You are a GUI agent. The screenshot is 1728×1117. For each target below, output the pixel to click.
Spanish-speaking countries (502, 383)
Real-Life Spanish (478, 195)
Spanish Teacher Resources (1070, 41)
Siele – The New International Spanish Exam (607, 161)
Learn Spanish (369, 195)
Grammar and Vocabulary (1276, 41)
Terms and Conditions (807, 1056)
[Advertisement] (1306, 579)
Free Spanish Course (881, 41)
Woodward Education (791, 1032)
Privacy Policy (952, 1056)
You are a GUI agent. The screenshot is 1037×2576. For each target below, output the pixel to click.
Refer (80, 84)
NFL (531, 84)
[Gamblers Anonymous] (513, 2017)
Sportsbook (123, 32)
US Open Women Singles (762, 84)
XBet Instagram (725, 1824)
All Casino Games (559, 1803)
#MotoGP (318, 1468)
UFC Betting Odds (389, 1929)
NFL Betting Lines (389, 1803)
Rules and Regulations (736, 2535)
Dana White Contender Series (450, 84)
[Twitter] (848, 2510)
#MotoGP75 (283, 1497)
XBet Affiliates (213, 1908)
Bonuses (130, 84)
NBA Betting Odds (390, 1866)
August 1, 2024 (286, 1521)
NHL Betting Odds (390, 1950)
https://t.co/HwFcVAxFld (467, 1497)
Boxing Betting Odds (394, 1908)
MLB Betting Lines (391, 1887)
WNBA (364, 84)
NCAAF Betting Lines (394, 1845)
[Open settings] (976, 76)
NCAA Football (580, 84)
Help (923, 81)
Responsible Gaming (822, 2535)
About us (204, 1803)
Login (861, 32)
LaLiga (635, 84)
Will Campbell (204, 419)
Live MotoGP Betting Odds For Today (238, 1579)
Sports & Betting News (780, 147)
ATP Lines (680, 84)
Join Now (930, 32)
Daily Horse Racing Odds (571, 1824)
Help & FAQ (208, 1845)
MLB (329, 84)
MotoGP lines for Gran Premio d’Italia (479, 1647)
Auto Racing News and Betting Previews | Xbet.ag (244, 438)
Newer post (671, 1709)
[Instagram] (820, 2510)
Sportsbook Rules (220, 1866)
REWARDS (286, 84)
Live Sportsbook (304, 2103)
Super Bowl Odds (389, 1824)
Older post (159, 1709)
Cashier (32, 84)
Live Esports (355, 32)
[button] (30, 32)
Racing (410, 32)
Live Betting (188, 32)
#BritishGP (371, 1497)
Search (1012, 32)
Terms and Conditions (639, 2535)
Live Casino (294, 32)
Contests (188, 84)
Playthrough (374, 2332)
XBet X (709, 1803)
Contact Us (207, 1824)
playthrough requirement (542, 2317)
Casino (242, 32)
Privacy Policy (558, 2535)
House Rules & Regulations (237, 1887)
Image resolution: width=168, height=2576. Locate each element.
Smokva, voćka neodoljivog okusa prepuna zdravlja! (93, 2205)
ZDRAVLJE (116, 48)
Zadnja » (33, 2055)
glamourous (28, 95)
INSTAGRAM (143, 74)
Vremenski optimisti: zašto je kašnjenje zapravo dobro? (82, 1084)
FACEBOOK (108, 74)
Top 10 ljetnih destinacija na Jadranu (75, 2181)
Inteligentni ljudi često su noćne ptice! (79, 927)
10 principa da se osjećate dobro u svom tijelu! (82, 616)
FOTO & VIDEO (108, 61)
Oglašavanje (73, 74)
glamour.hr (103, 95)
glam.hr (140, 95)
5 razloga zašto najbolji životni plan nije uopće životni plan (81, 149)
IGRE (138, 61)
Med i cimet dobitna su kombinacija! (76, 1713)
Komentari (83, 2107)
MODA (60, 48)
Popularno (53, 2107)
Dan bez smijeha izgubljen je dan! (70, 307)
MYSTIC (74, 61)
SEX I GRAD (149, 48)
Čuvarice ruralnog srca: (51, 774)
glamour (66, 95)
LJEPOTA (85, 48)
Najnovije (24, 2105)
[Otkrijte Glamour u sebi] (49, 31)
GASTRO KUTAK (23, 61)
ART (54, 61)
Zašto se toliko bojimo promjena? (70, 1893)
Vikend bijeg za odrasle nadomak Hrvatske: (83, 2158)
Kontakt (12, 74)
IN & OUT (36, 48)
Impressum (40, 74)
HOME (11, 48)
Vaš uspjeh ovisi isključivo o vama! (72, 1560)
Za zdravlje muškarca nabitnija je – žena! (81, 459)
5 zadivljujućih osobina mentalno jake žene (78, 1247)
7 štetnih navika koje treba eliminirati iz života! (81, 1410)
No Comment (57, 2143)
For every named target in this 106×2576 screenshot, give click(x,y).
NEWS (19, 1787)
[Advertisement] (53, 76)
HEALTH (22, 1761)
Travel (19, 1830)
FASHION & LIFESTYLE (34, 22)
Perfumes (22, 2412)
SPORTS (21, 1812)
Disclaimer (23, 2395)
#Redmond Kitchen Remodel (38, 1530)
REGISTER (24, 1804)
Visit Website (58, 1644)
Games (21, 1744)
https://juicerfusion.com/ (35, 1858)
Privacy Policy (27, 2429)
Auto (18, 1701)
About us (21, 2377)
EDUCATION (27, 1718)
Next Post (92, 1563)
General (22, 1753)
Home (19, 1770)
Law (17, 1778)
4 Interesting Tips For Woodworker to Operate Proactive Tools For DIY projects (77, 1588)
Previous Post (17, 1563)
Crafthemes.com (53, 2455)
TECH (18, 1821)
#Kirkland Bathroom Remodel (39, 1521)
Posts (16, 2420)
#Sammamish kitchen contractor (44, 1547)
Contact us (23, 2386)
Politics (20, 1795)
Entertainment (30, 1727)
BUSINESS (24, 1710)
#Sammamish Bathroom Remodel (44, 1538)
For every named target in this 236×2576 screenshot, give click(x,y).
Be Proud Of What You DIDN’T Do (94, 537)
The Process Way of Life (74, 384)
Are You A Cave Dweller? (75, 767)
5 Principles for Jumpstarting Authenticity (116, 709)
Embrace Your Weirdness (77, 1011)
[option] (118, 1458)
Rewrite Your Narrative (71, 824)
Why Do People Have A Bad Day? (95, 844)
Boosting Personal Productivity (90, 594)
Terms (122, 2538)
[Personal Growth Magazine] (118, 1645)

================================

*TASK DETAILS*
Rewrite the listing above with "Sportsbook" swapped for "Betting Site" wherever it occurs, and leave every other word as it is.

*RESPONSE*
You are a GUI agent. The screenshot is 1728×1117. For each target below, output the pixel to click.
Spanish-speaking countries (502, 383)
Real-Life Spanish (478, 195)
Spanish Teacher Resources (1070, 41)
Siele – The New International Spanish Exam (607, 161)
Learn Spanish (369, 195)
Grammar and Vocabulary (1276, 41)
Terms and Conditions (807, 1056)
[Advertisement] (1306, 579)
Free Spanish Course (881, 41)
Woodward Education (791, 1032)
Privacy Policy (952, 1056)
You are a GUI agent. The screenshot is 1037×2576. For each target below, output the pixel to click.
Refer (80, 84)
NFL (531, 84)
[Gamblers Anonymous] (513, 2017)
Betting Site (123, 32)
US Open Women Singles (762, 84)
XBet Instagram (725, 1824)
All Casino Games (559, 1803)
#MotoGP (318, 1468)
UFC Betting Odds (389, 1929)
NFL Betting Lines (389, 1803)
Rules and Regulations (736, 2535)
Dana White Contender Series (450, 84)
[Twitter] (848, 2510)
#MotoGP75 (283, 1497)
XBet Affiliates (213, 1908)
Bonuses (130, 84)
NBA Betting Odds (390, 1866)
August 1, 2024 (286, 1521)
NHL Betting Odds (390, 1950)
https://t.co/HwFcVAxFld (467, 1497)
Boxing Betting Odds (394, 1908)
MLB Betting Lines (391, 1887)
WNBA (364, 84)
NCAAF Betting Lines (394, 1845)
[Open settings] (976, 76)
NCAA Football (580, 84)
Help (923, 81)
Responsible Gaming (822, 2535)
About us (204, 1803)
Login (861, 32)
LaLiga (635, 84)
Will Campbell (204, 419)
Live MotoGP Betting Odds For Today (238, 1579)
Sports & Betting News (780, 147)
ATP Lines (680, 84)
Join Now (930, 32)
Daily Horse Racing Odds (571, 1824)
Help & FAQ (208, 1845)
MLB (329, 84)
MotoGP lines for Gran Premio d’Italia (479, 1647)
Auto Racing News and Betting Previews | Xbet.ag (244, 438)
Newer post (671, 1709)
[Instagram] (820, 2510)
Betting Site Rules (220, 1866)
REWARDS (286, 84)
Live Betting Site (304, 2103)
Super Bowl Odds (389, 1824)
Older post (159, 1709)
Cashier (32, 84)
Live Esports (355, 32)
[button] (30, 32)
Racing (410, 32)
Live Betting (188, 32)
#BritishGP (371, 1497)
Search (1012, 32)
Terms and Conditions (639, 2535)
Live Casino (294, 32)
Contests (188, 84)
Playthrough (374, 2332)
XBet X (709, 1803)
Contact Us (207, 1824)
playthrough requirement (542, 2317)
Casino (242, 32)
Privacy Policy (558, 2535)
House Rules & Regulations (237, 1887)
Image resolution: width=168, height=2576. Locate each element.
Smokva, voćka neodoljivog okusa prepuna zdravlja! (93, 2205)
ZDRAVLJE (116, 48)
Zadnja » (33, 2055)
glamourous (28, 95)
INSTAGRAM (143, 74)
Vremenski optimisti: zašto je kašnjenje zapravo dobro? (82, 1084)
FACEBOOK (108, 74)
Top 10 ljetnih destinacija na Jadranu (75, 2181)
Inteligentni ljudi često su noćne ptice! (79, 927)
10 principa da se osjećate dobro u svom tijelu! (82, 616)
FOTO & VIDEO (108, 61)
Oglašavanje (73, 74)
glamour.hr (103, 95)
glam.hr (140, 95)
5 razloga zašto najbolji životni plan nije uopće životni plan (81, 149)
IGRE (138, 61)
Med i cimet dobitna su kombinacija! (76, 1713)
Komentari (83, 2107)
MODA (60, 48)
Popularno (53, 2107)
Dan bez smijeha izgubljen je dan! (70, 307)
MYSTIC (74, 61)
SEX I GRAD (149, 48)
Čuvarice ruralnog srca: (51, 774)
glamour (66, 95)
LJEPOTA (85, 48)
Najnovije (24, 2105)
[Otkrijte Glamour u sebi] (49, 31)
GASTRO KUTAK (23, 61)
ART (54, 61)
Zašto se toliko bojimo promjena? (70, 1893)
Vikend bijeg za odrasle nadomak Hrvatske: (83, 2158)
Kontakt (12, 74)
IN & OUT (36, 48)
Impressum (40, 74)
HOME (11, 48)
Vaš uspjeh ovisi isključivo o vama! (72, 1560)
Za zdravlje muškarca nabitnija je – žena! (81, 459)
5 zadivljujućih osobina mentalno jake žene (78, 1247)
7 štetnih navika koje treba eliminirati iz života! (81, 1410)
No Comment (57, 2143)
For every named target in this 106×2576 screenshot, give click(x,y).
NEWS (19, 1787)
[Advertisement] (53, 76)
HEALTH (22, 1761)
Travel (19, 1830)
FASHION & LIFESTYLE (34, 22)
Perfumes (22, 2412)
SPORTS (21, 1812)
Disclaimer (23, 2395)
#Redmond Kitchen Remodel (38, 1530)
REGISTER (24, 1804)
Visit Website (58, 1644)
Games (21, 1744)
https://juicerfusion.com/ (35, 1858)
Privacy Policy (27, 2429)
Auto (18, 1701)
About us (21, 2377)
EDUCATION (27, 1718)
Next Post (92, 1563)
General (22, 1753)
Home (19, 1770)
Law (17, 1778)
4 Interesting Tips For Woodworker to Operate Proactive Tools For DIY projects (77, 1588)
Previous Post (17, 1563)
Crafthemes.com (53, 2455)
TECH (18, 1821)
#Kirkland Bathroom Remodel (39, 1521)
Posts (16, 2420)
#Sammamish kitchen contractor (44, 1547)
Contact us (23, 2386)
Politics (20, 1795)
Entertainment (30, 1727)
BUSINESS (24, 1710)
#Sammamish Bathroom Remodel (44, 1538)
For every named target in this 236×2576 screenshot, give click(x,y).
Be Proud Of What You DIDN’T Do (94, 537)
The Process Way of Life (74, 384)
Are You A Cave Dweller? (75, 767)
5 Principles for Jumpstarting Authenticity (116, 709)
Embrace Your Weirdness (77, 1011)
[option] (118, 1458)
Rewrite Your Narrative (71, 824)
Why Do People Have A Bad Day? (95, 844)
Boosting Personal Productivity (90, 594)
Terms (122, 2538)
[Personal Growth Magazine] (118, 1645)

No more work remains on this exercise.